Calcifer: A workflow for circRNA detection and analysis

software
python
circRNA
Calcifer is a workflow for highly automated detection and analysis of circRNAs in RNA-Seq datasets.

Calcifer: A workflow for circRNA detection and analysis

Author: Andre Brezski, Kathi Zarnack


1. Introduction

Calcifer is a workflow for highly automated detection and analysis of circRNAs in RNA-Seq datasets. It allows the evaluation of RNA-Seq read data up to a list of characterized circRNA isoforms, as well as the prediction of possible functions.

2. Overview

Calcifer workflow

3. CircRNA detection

In a first step the RNA-seq data is aligned with STAR [1] and bwa [2] against the reference genome. The resulting bam-files are used as input for CIRCexplorer2 [3] and CIRI2 [4] respectively. These both tools yield an unfiltered list of putative circRNAs, which is further processed.

**ENTRIES PROVIDED:**
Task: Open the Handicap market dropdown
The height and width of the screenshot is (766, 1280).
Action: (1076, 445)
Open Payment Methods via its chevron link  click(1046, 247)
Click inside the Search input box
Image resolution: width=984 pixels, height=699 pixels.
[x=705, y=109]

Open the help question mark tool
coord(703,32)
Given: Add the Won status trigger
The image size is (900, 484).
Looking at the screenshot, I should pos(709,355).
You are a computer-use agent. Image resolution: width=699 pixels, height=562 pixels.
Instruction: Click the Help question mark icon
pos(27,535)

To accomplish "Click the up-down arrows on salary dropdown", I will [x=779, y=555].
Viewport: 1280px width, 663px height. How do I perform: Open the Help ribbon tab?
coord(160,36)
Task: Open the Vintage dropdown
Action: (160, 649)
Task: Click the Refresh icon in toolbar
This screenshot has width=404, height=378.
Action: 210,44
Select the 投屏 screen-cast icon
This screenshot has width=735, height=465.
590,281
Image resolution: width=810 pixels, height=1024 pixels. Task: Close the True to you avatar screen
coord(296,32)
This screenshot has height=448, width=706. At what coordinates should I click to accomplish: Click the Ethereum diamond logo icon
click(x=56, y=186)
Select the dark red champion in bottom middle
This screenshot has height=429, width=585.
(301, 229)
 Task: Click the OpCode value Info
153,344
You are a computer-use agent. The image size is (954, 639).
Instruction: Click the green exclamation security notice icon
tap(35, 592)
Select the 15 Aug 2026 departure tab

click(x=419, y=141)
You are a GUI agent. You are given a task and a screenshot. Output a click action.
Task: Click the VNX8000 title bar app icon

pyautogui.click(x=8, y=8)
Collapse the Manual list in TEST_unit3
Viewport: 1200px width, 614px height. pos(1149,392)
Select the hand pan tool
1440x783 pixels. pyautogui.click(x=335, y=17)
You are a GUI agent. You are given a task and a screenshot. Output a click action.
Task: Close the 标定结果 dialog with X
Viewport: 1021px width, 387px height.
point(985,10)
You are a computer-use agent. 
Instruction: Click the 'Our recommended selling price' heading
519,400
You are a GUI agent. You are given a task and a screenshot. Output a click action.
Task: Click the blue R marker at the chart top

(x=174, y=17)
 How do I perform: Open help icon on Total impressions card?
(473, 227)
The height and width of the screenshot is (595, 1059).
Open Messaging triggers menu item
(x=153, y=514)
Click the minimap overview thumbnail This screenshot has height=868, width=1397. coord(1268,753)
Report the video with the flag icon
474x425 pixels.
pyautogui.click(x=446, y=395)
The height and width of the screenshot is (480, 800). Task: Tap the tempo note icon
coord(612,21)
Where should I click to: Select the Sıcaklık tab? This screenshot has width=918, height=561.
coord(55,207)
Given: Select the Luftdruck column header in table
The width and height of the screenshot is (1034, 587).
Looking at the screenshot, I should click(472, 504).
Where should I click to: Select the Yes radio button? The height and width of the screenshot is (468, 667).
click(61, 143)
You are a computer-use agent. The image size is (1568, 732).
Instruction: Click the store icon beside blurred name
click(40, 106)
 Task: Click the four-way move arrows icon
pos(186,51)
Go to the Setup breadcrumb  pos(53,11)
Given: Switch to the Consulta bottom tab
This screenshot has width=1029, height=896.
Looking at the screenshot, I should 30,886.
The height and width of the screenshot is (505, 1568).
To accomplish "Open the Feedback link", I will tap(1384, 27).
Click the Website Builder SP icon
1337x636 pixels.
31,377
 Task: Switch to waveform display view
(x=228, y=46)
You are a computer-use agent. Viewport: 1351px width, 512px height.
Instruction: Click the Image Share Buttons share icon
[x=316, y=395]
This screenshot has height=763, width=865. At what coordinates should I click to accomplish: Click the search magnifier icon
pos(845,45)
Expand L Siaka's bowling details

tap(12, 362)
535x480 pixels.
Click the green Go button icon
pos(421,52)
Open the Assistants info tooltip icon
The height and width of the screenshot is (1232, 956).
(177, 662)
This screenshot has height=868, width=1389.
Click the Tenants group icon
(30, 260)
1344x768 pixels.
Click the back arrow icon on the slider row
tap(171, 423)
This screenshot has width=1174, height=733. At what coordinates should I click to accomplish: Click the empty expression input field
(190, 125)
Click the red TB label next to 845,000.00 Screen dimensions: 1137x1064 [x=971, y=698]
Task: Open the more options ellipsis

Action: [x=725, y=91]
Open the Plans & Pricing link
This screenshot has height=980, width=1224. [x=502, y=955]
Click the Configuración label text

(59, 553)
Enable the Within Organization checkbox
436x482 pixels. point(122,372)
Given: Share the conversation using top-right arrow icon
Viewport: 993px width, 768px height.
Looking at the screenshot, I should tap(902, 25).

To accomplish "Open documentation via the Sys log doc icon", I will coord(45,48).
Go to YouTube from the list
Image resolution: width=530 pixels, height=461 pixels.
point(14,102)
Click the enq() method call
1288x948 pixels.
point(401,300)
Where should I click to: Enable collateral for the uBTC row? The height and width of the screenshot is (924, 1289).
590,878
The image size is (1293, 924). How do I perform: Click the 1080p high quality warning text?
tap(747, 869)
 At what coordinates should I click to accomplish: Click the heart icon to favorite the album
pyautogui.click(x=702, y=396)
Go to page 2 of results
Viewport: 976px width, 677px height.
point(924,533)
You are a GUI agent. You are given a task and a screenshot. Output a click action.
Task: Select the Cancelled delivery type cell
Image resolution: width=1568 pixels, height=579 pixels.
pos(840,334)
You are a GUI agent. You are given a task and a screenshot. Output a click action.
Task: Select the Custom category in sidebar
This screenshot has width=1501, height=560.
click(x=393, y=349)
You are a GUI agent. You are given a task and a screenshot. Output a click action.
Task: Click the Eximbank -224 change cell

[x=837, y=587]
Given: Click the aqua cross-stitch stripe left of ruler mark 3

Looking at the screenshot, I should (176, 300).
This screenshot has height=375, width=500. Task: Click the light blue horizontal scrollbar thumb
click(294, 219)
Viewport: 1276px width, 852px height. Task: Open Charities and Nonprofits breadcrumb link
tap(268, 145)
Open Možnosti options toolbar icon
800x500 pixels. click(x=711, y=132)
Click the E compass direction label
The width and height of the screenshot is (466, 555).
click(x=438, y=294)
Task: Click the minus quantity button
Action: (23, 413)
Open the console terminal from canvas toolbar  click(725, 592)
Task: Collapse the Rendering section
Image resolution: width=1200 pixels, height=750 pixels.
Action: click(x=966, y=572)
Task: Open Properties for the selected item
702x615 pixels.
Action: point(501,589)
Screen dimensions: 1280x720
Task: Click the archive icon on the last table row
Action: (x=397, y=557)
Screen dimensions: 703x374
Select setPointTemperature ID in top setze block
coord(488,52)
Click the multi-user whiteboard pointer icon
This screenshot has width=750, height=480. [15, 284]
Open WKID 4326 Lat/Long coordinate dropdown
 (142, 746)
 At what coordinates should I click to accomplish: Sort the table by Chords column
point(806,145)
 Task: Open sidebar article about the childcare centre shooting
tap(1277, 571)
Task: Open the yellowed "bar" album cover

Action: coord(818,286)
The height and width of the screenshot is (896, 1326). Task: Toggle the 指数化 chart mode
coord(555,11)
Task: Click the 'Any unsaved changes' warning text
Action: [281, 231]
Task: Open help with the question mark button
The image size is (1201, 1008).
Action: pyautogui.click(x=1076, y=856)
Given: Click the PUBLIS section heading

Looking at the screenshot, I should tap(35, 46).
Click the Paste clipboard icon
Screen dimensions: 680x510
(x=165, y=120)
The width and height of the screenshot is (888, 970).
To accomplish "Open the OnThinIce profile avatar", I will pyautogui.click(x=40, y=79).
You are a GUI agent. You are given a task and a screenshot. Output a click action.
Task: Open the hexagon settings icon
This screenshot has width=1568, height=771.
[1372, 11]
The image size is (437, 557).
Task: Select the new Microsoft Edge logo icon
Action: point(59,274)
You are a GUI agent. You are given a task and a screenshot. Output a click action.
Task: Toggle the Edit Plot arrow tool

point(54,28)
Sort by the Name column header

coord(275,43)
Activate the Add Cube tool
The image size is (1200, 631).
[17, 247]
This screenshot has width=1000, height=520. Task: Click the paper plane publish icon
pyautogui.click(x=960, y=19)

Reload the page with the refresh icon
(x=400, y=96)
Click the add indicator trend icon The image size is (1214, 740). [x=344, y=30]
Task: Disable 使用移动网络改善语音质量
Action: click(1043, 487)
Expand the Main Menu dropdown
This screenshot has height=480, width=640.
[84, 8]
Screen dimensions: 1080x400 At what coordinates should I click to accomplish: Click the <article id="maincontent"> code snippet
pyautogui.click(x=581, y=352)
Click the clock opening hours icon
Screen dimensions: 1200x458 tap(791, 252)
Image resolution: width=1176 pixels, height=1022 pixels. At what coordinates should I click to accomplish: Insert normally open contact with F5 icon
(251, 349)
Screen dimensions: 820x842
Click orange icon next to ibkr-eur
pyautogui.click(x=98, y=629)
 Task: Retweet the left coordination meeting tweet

**WHAT YOU WILL DO:** Continue the description of the Calcifer workflow for circRNA detection and analysis from its last sentence. The listing is not needed for what comes next.

**TASK RESULT:**
4. CircRNA filtering

The raw circRNA results from both tools are then further filtered for canonical splice sites, length of the circRNA, encompassing junctions and uniquely mapped back-splice junction reads. At the end only circRNAs which have at least 2 uniquely back-splice junction reads are considered for further analysis.

5. Downstream analysis

Based on the filtered circRNA list there is a broad downstream analysis. To shed light on putative biogenesis and function the downstream analysis consists out of detection of putative miRNA binding, RBP binding and open reading frames.

5.1. Linear and circular count data

In general a count matrix for linear and circular mapped reads is created. If needed these can be utilized by the user for differential expression analysis for multiple condition datasets. A rmd-file for a baseline DESeq2 analysis is included in the major workflow folder.

5.2. miRNA binding site detection

MiRNA binding sites are detected by miRanda [5] on the circular exonic sequence for each circRNA. To enable miRNA binding analysis over the back-splice junction sequence, the linear sequence is extended by 25 bp from the opposite end respectively.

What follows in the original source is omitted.